The question is whether anyone else has done that and had it cracked already.

If anyone ever has ever used that password to the point it's in a rainbow table, if your sha1 hashed password gets captured, and it's already in such a table, you're fucked.
A password with random characters (including numbers, punctuation, weird Unicode, whatever) will always be more secure than a password of equivalent length composed of words in common use.
And then you have some retarded shit for every site that you can't possibly remember unless you're Rain Man and have to use crutches like post-it notes under your keyboard and password managers. These passphrases usually also use more characters so the fact you're getting less entropy per character is outweighed by the fact you're probably using more characters in the first place.

The xkcd cartoon just isn't wrong. Even if the attacker knows you're using exactly this as a technique, it only slightly shortens their time to crack your passphrase, which is probably in the quadrillions of years anyway, especially if you just smush a bunch of dictionaries together into a giant file and generate randomly from that.
 
On the mods question (and other software), a good rule of thumb is to see whether It's open source.
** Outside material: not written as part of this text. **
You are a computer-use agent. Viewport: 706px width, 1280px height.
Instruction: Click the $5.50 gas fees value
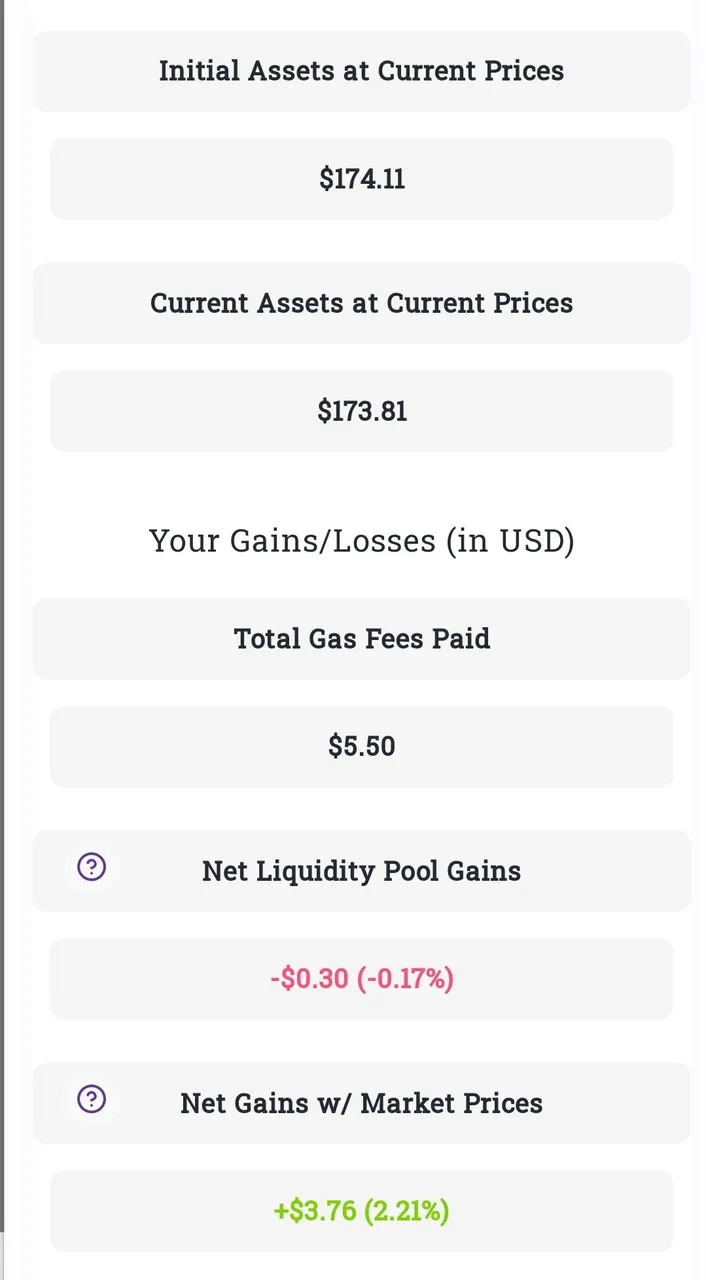click(361, 747)
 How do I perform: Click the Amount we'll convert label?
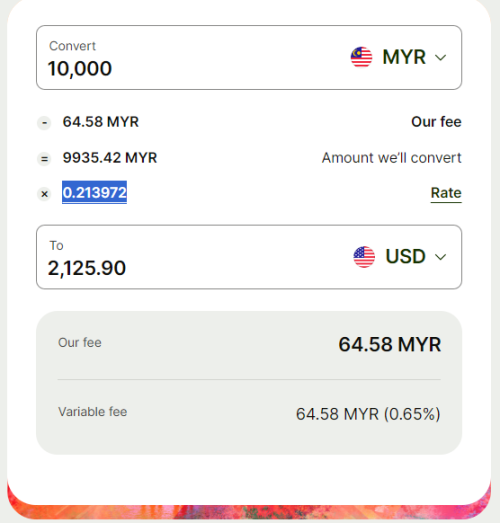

Most mods (and other software) nowadays have their source code available (plus if you're a wizard, you can customize it and build it to your liking).

The problem with reliance on proprietary projects that's harder to find issues, whereas a (free) open source has it's code audited (provided it has an active community) plus you can fork it if you have something radical to the main app, the project has been abandoned the main developer made a dumb decision like changing the license or making the project worse.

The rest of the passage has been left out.